Venous Spectral Waveforms normally show less pulsatility than arterial ones. Since the sysetmic venous system is returning blood to the heart, the flow direction is resversed compared to arterial flow. Also since blood is being transfered to the chest, changes in intrathoracic pressure will affect flow velocity with increased flow during inspiration (due to negative intrathoracic pressure) (Figure 8).

When evaluating flow pattern in systemic veins that are closer to the heart (eg jugular and hepatic veins), changes in right atrial pressure also influence flow. Thus an ASVD waveform similar to that seen in the both jugular and hepatic veins (Figure 9 ASCD in hepatic veins) with an upward A wave corresponding to right atrial contraction, a downward S wave resulting from antrio-ventricular spetal traction caused by ventricular contraction that reduces intra-atrial pressure, a V wave that correlates with right atrial filling, and a D wave correlating with opening of the tricuspid valve. Thus an abnormal tricuspid valve (stenosis or reguritation), right heart failure or a cardiac septal defect will result in abnormal hepatic venous flow waveforms.

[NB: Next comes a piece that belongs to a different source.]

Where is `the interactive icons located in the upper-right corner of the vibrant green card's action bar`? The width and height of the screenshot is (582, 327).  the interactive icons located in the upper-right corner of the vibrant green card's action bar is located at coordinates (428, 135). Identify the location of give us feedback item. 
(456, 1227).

waveforms. The portal venous waveform differs from systemic ones in that changes in intrathoracic and right atrial pressures have less of an influence on flow due to the intervening liver. The normal portal venous waveform should gently undulate and always remain above the baseline. The peak portal velocity (V1 ) corresponds to systole, and the trough velocity (V2 ) corresponds to end diastole (Figure 10). Abnormally high pulsatility in the portal vein may be due to cardiac causes as is seen in tricuspid regurgitation and rightsided CHF or due to arteriovenous shunting (as seen in severe cirrhosis) or arteriovenous fistulas (as seen in hereditary hemorrhagic telangiectasia). Normal flow velocity in the portal vein is 16-40cm/s. Slow flow (<10cm/s) is seen in the portal vein in cases of cirrhosis with portal hypertension with no flow or flow reversal developing in severe cases. Note however that portal venous thrombosis (eg idiopathic or secondary to malignant disease) would also result in absent flow.

As is evident from the above data, Doppler ultrasound is a powerful tool that can help diagnose disease and also follow disease progression. Combining flow information with grey scale ultrasound findings can provide information that is unmatched by other imaging modalities. New flow encoding modatlities and more sensitive and low interference technologies have made Doppler ultrasound an indispensible tool in the diagnostic imaging department.